The Marquis of Kingsbury and his second wife were highly indignant at the behavior of the Marquis' two older children, Lord Hampstead and Lady Frances Trafford, both of whom were determined to marry beneath their rank.
The Marchioness, jealous for the future of her own three small sons, intrigued with the unscrupulous family chaplain Mr. Greenwood to deepen the breach between the father and his older children, and even came to hope for the death of Lord Hampstead so that her oldest son would succeed to the title. Lord Hampstead had fallen in love with Marion Fay, only living daughter of an old Quaker who worked as a clerk in the City, whose wife and other children had all died of consumption. Although Marion loved Lord Hampstead she refused to marry him, foreseeing her early death, which soon occurred.

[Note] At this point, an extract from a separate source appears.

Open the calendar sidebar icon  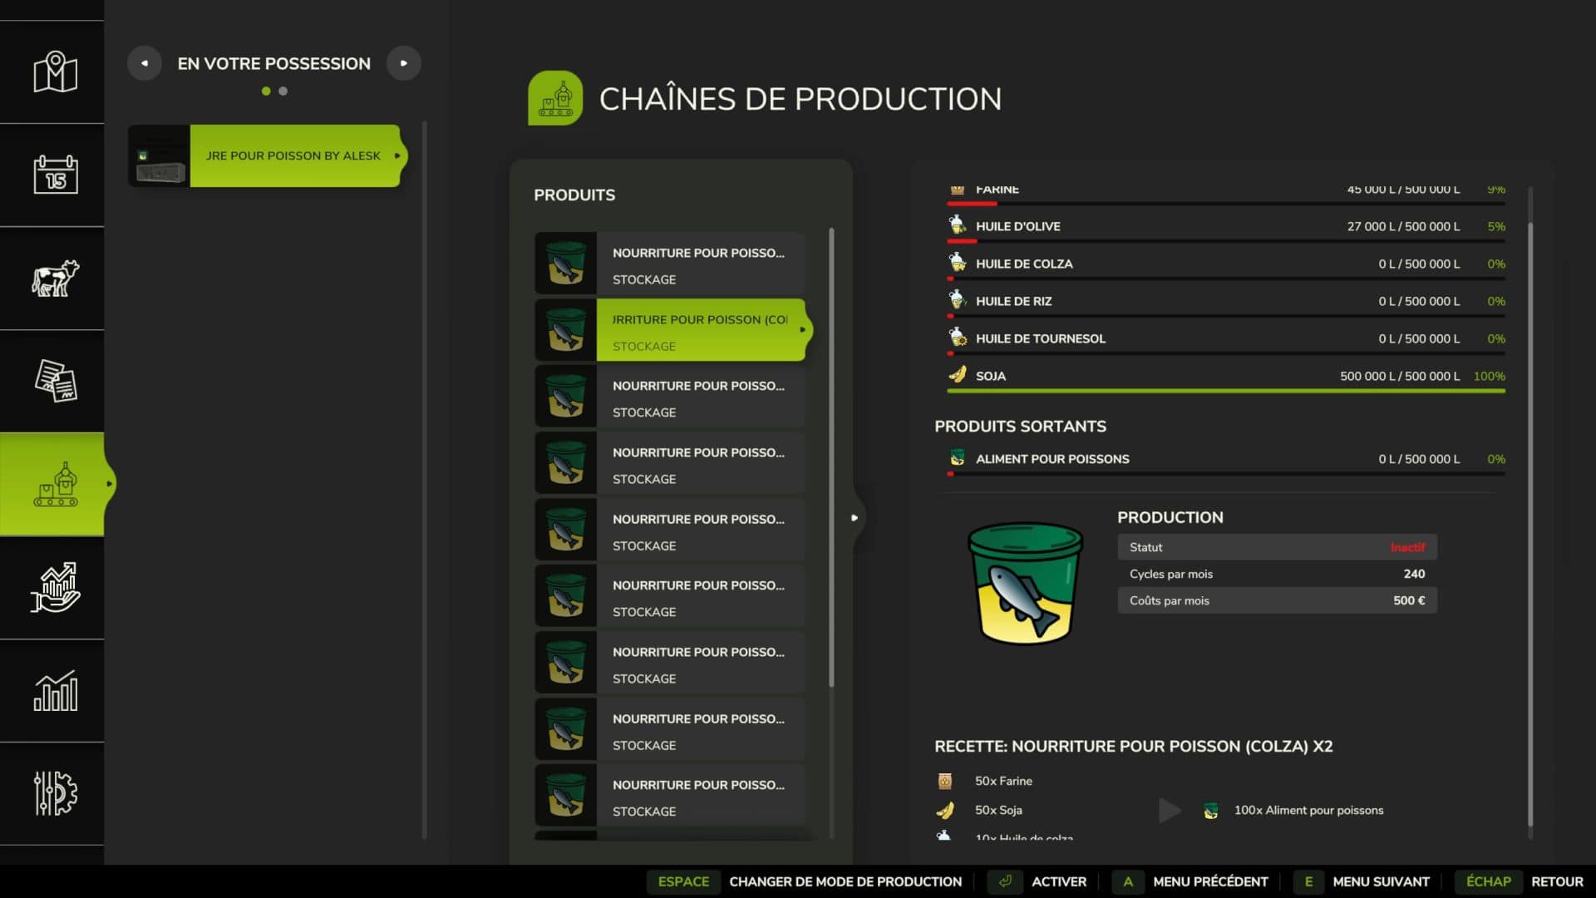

Lady Frances had engaged herself to George Roden, a postal clerk and a friend of her brother, a young man who claimed neither birth nor fortune. He knew that his mother had been unhappily married but she had never told him of her early life. However. when she was summoned to Italy, it became necessary for her to explain that his father had been the Duca di Crinola, who had abandoned them in George's infancy, that the father was now dead and the title was his. He refused the honor, but the knowledge that he was of noble birth served to change the attitude of Lady Frances' parents toward him, and when he was appointed to a responsible position in the Foreign Office all objection to their marriage was removed.